Ты – та звезда, что светит близ
Меня, пока не смежу веки.
Мое ты небо, мой покой,
Мой рай земной навеки.
И будет мир в душе моей,
Коль ты прикроешь веки.
– В свой счастливый час я сочинил музыку на это стихотворение, – добавил Эрнст.
– Вы не дадите мне ноты как-нибудь потом?
– С удовольствием. У Фрица есть рукопись. Я ему скажу. А вот и он сам.
Фриц вошел в комнату.
– Добрый вечер, милая Элизабет. Ну, дети мои, вы уже немного познакомились?
– Хотел бы надеяться, – сказал Эрнст и улыбнулся.
– Весной люди знакомятся намного легче, чем в другое время года, – заметила Элизабет. – Весной все как-то задушевнее, ближе. Не так ли, дядя Фриц?
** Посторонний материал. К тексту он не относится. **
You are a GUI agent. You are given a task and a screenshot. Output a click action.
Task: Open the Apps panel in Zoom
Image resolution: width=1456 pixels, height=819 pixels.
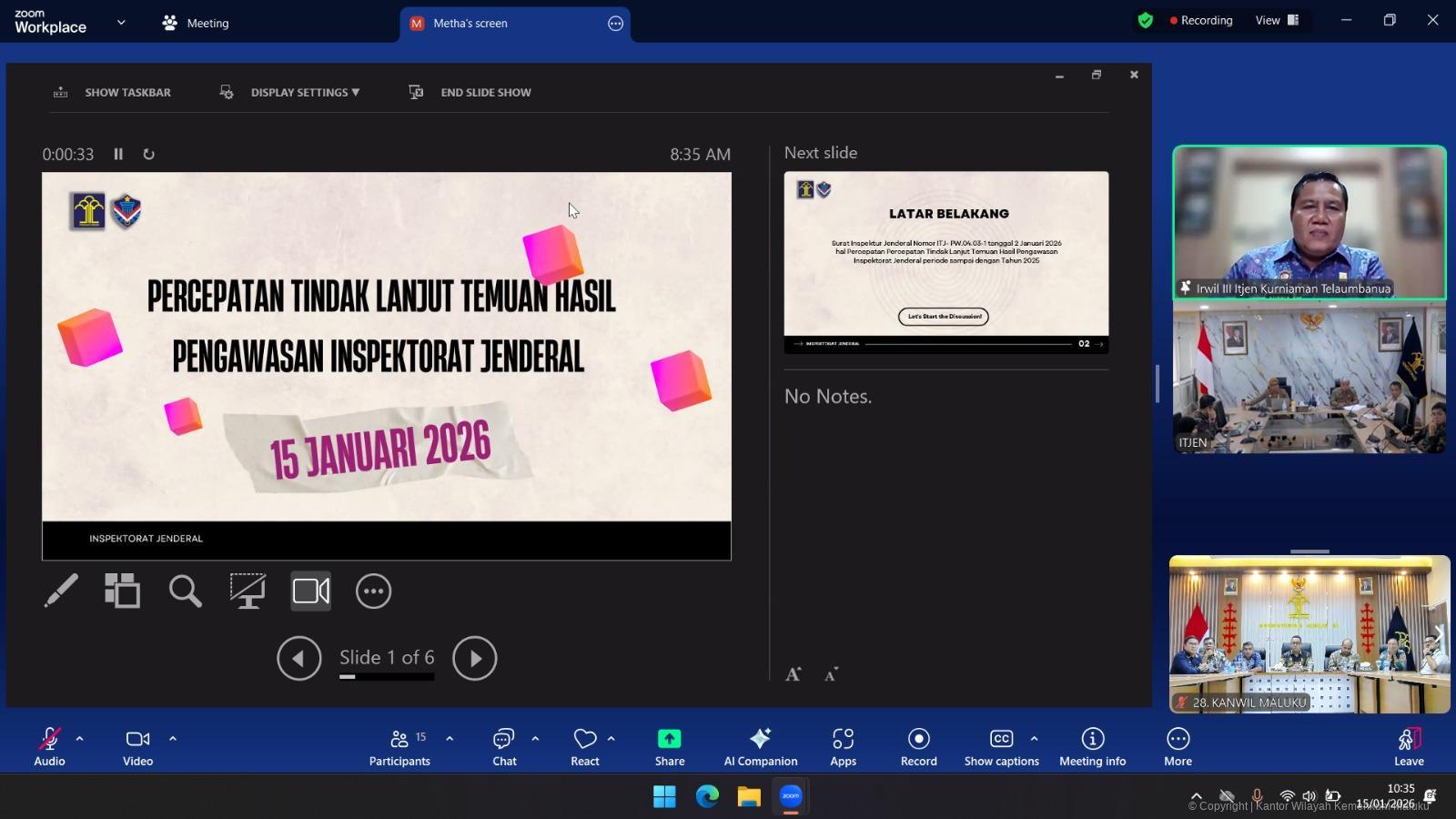843,746
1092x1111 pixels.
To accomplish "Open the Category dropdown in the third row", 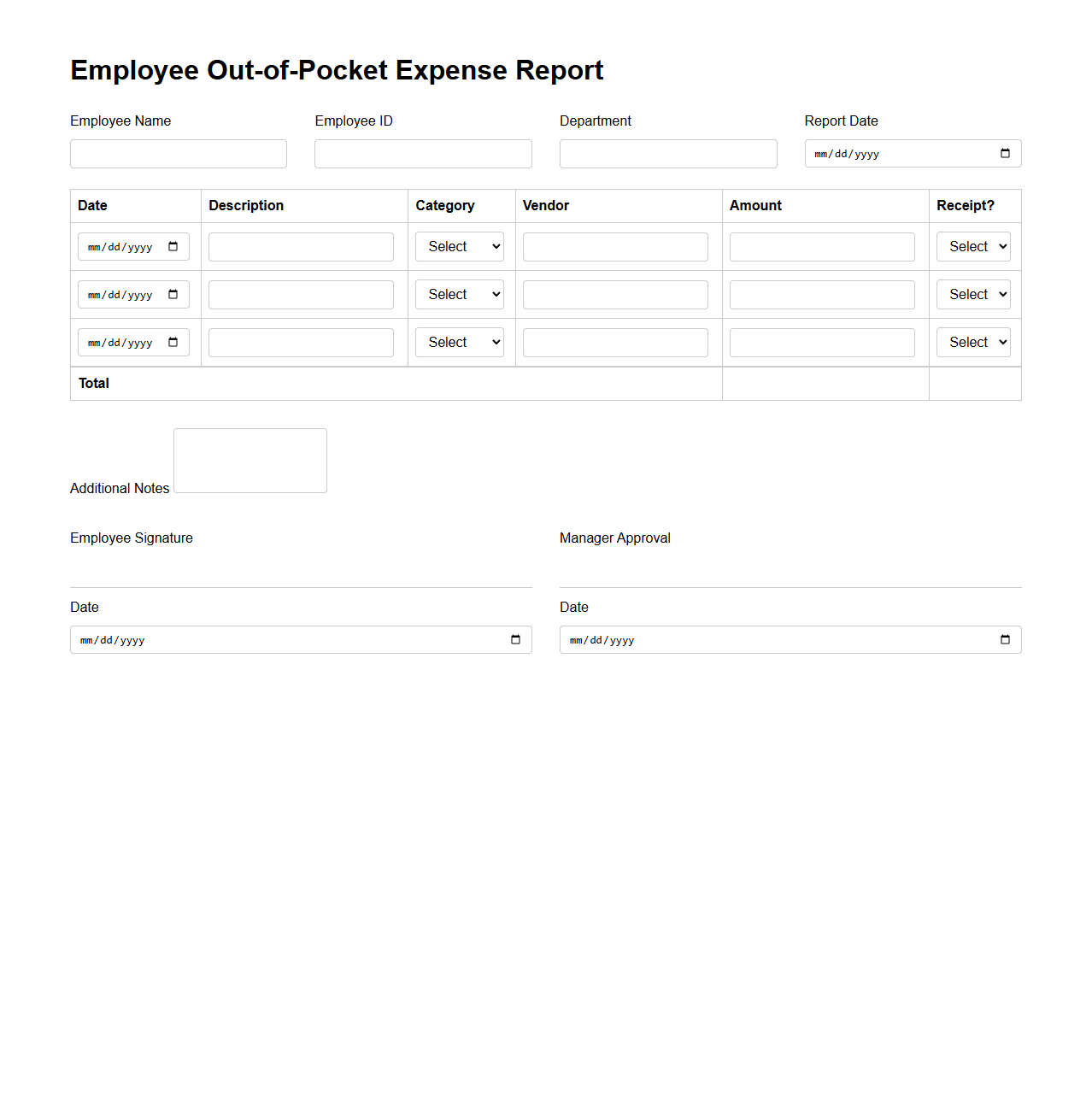I will pyautogui.click(x=459, y=342).
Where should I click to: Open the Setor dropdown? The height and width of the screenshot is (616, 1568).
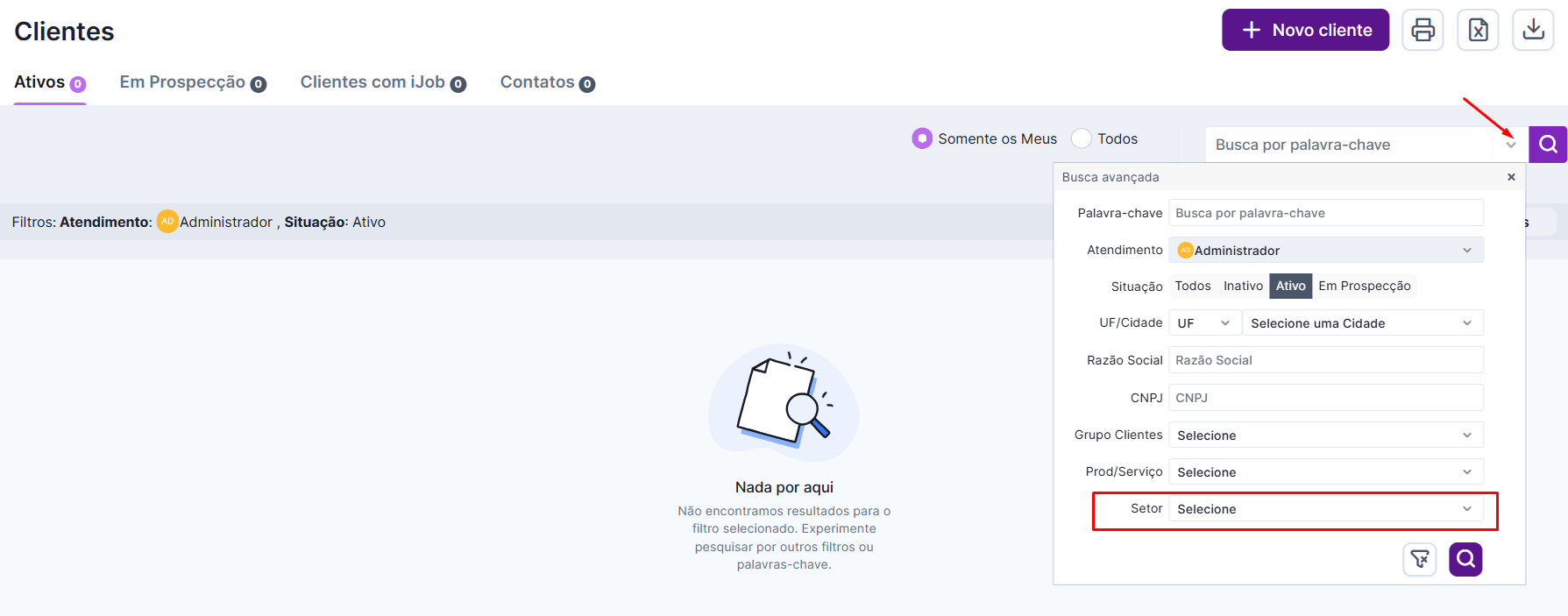[x=1325, y=509]
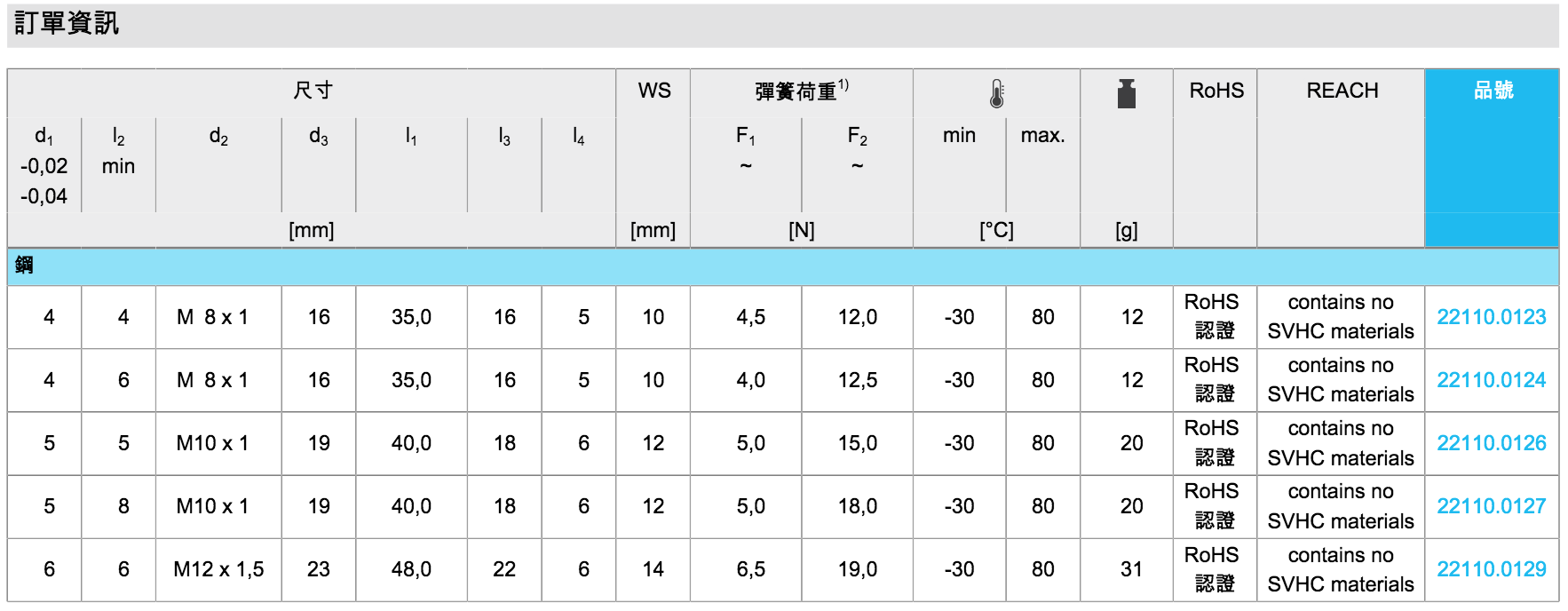The image size is (1568, 611).
Task: Click the weight value 31 cell
Action: pos(1131,569)
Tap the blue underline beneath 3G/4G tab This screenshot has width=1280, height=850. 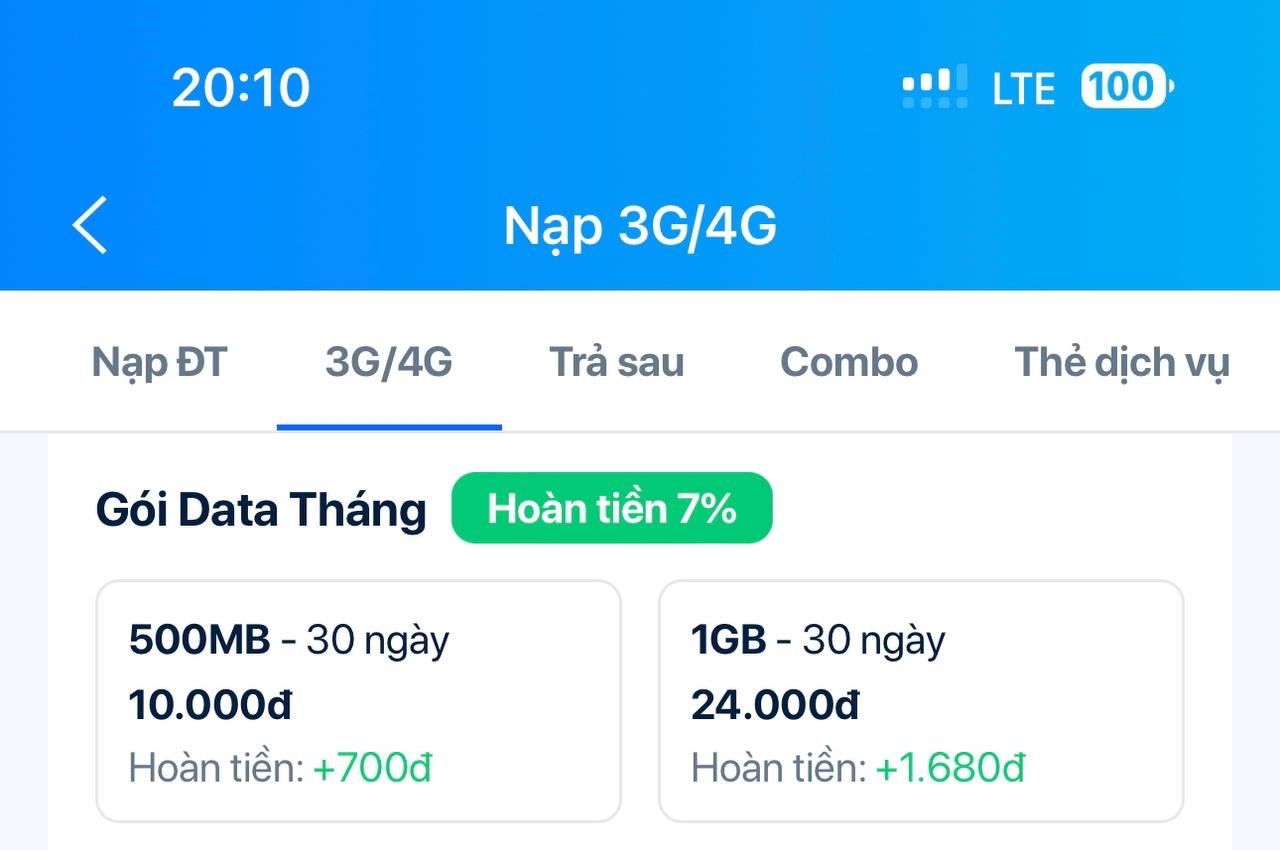point(389,427)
– Именно так, дитя мое. Причем по весне жизни – в еще большей степени, чем по ее осени. Ну вот. Для Элизабет у меня есть вишни, а для Эрнста – египетские папирусы. Устраивайтесь поудобнее.
Элизабет уютнее уселась в кресло и стала лакомиться вишнями.
– Ну же, Элизабет, какое прекрасное событие случилось у тебя сегодня? Нужно, чтобы каждый день, будь он даже серым и пасмурным, случалось что-нибудь прекрасное. Вечером я часто спрашиваю себя: что прекрасного было у тебя сегодня? И должен заметить: каким бы тягостным ни был день, все же маленький солнечный зайчик всегда показывается. Так что давайте начну с себя. Сегодняшний день принес мне большую радость: приехал мой Эрнст!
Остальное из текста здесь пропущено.